8.Le Comité, agissant en vertu du paragraphe 4 de l’article 5 du Protocole facultatif, constate que l’expulsion de l’auteur vers Sri Lanka ne constituerait pas une violation des droits qu’il tient des articles 6 (par. 1) et 7 du Pacte.

Appendice

Opinion individuelle (dissidente) de M. Dheerujlall Seetulsingh

L’État partie affirme avec la plus grande vigueur, au paragraphe 4.2 tel qu’il figure dans le texte des constatations adoptées à la majorité des membres du Comité, que l’auteur n’a pas épuisé les recours internes et qu’il a encore la possibilité de trouver un recours utile dans une demande pour considérations d’ordre humanitaire. L’État partie élargit la gamme des recours concernant les demandes d’octroi du statut de réfugié en qualifiant la demande pour considérations d’ordre humanitaire de « recours utile qui a des chances raisonnables d’aboutir … dans les cas où [une personne] se heurterait à des difficultés inhabituelles ou injustifiées ».

L’État partie va jusqu’à regretter que le Comité des droits de l’homme ait considéré par le passé que les demandes pour considérations d’ordre humanitaire « ne constituaient pas des recours qui devraient être épuisés aux fins de la recevabilité ». Selon la position de la majorité des membres du Comité, telle qu’elle est exprimée au paragraphe 6.3 des présentes constatations, la demande pour considérations d’ordre humanitaire « ne protège pas l’auteur d’une expulsion vers Sri Lanka et ne peut donc être considérée comme un recours utile ».

Dans le cas d’espèce, où les membres du Comité ont conclu à la majorité à une absence de violation, la position qu’ils ont adoptée amenuise les chances de l’auteur de voir aboutir une éventuelle demande pour considérations d’ordre humanitaire. Il est vrai que l’auteur lui-même, en se fondant sur les constations antérieures du Comité, affirme qu’il a épuisé les recours internes, afin de rendre sa communication recevable au regard du Protocole facultatif. Toutefois, dans le contexte général du droit canadien et des règles procédurales relatives aux demandes de résidence permanente, et compte tenu des circonstances particulières de l’espèce, où l’État partie se montre très ouvert, généreux et libéral, la communication de l’auteur aurait dû être considérée comme irrecevable, ce qui lui aurait permis de présenter une demande pour considérations d’ordre humanitaire.

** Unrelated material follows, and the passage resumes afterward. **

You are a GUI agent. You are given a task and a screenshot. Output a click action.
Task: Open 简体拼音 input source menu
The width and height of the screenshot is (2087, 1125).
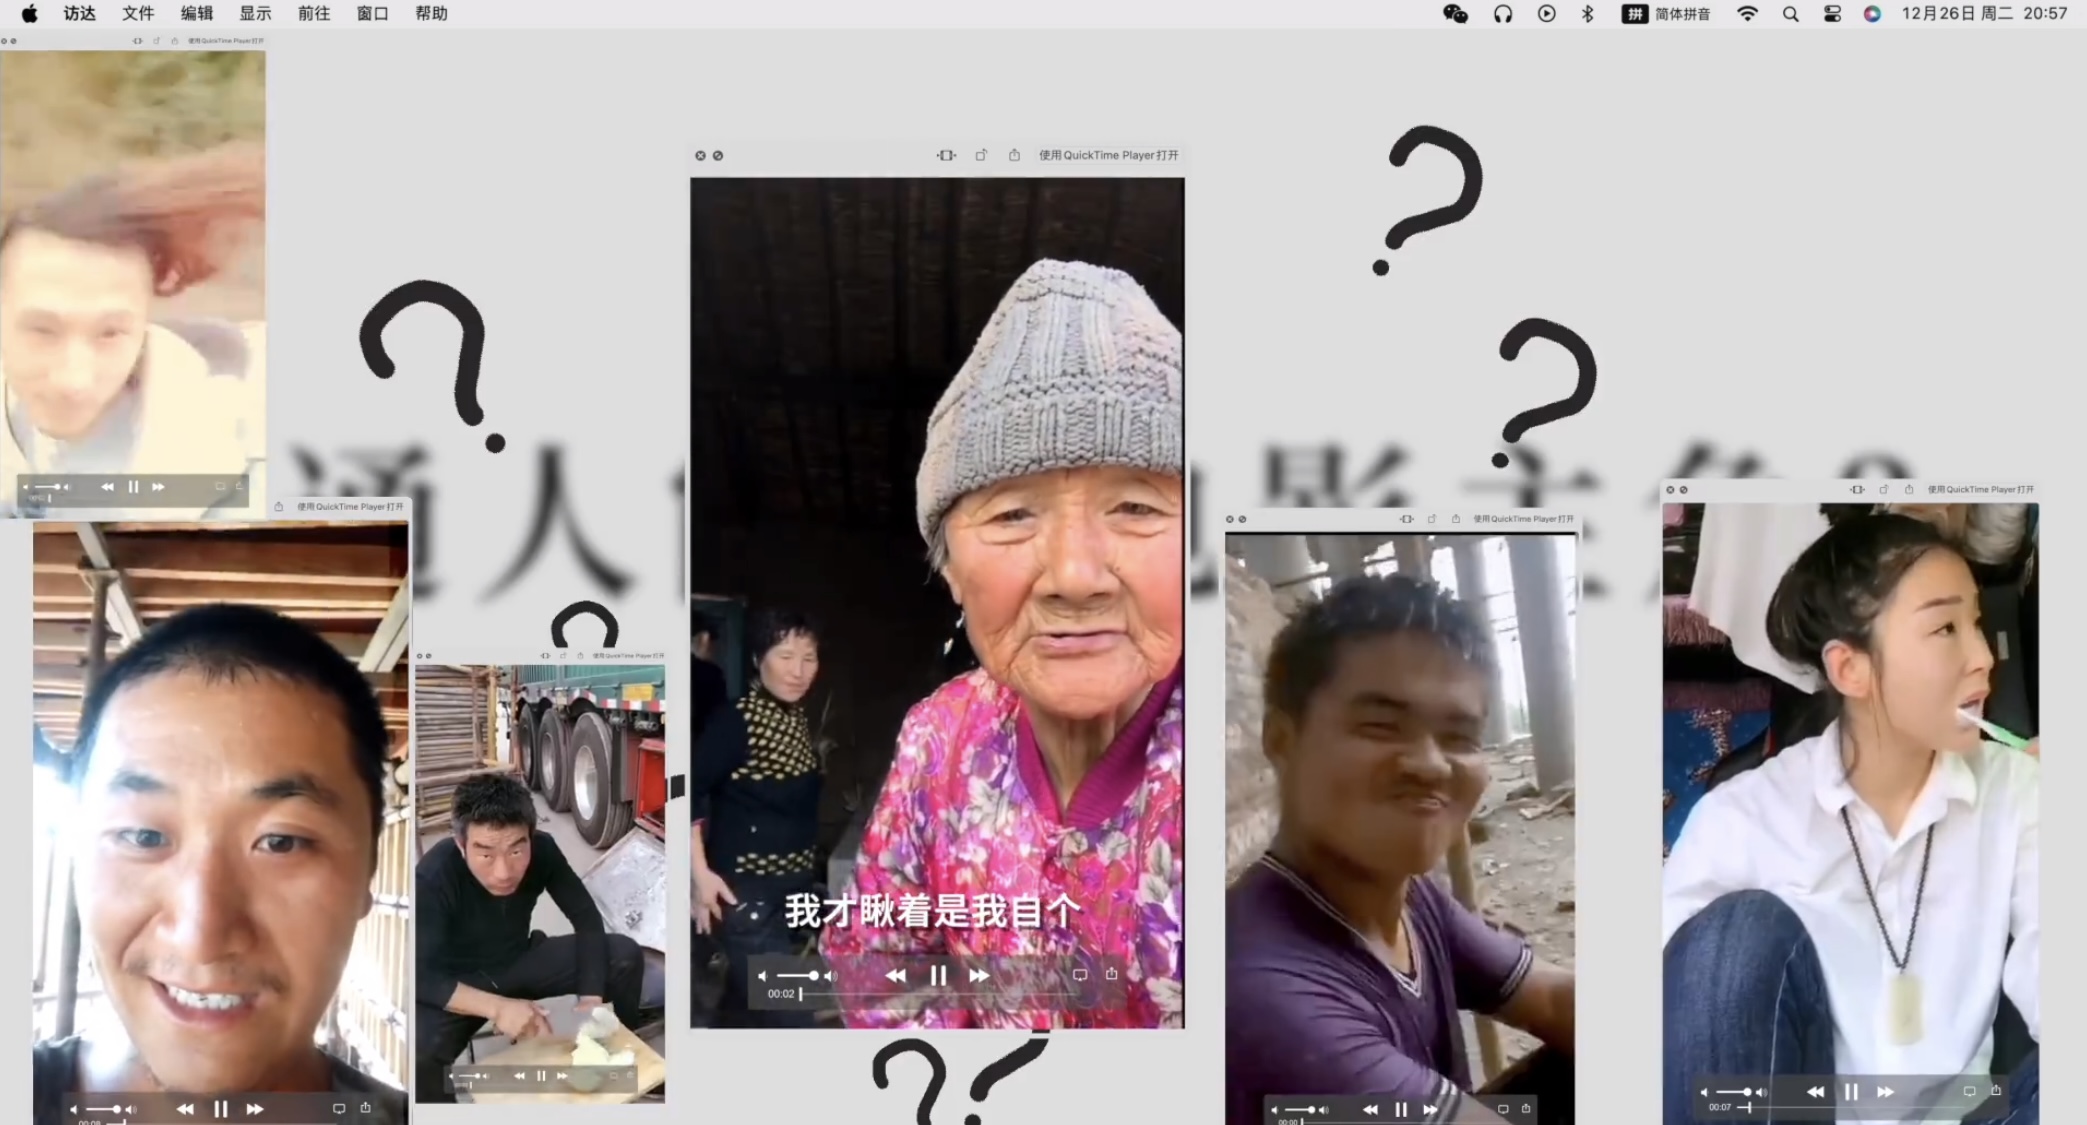1666,13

Notre Comité est un comité des droits de l’homme et non une cour d’appel ou un organisme quasi juridictionnel. Il n’est pas tenu de se conformer toujours et en toute circonstance à ses constatations antérieures. Il dispose du pouvoir discrétionnaire et de la souplesse nécessaires pour adapter ses conclusions aux circonstances particulières de chaque affaire et à une situation en évolution constante, notamment dans le domaine des demandes d’octroi du statut de réfugié, tout en renforçant les droits à la protection consacrés par le Pacte et en se conformant strictement aux principes applicables conformément au Protocole facultatif en ce qui concerne l’épuisement des recours internes. Au paragraphe 4.2, il est dit que l’État partie ne verrait pas d’objection à ce que l’auteur, s’il présentait une demande pour considérations d’ordre humanitaire, introduise une requête tendant à ce qu’il soit sursis à son expulsion par décision judiciaire en attendant l’issue de l’examen de cette demande. L’État partie mentionne même les motifs sur lesquels l’auteur peut se fonder, à savoir la preuve de ses liens familiaux au Canada et les difficultés qu’il risquerait de rencontrer à Sri Lanka.

Je suis d’avis que l’État partie, puisqu’il s’est clairement exprimé en ce sens, devrait autoriser l’auteur, si celui-ci le souhaite, à présenter une demande pour considérations d’ordre humanitaire.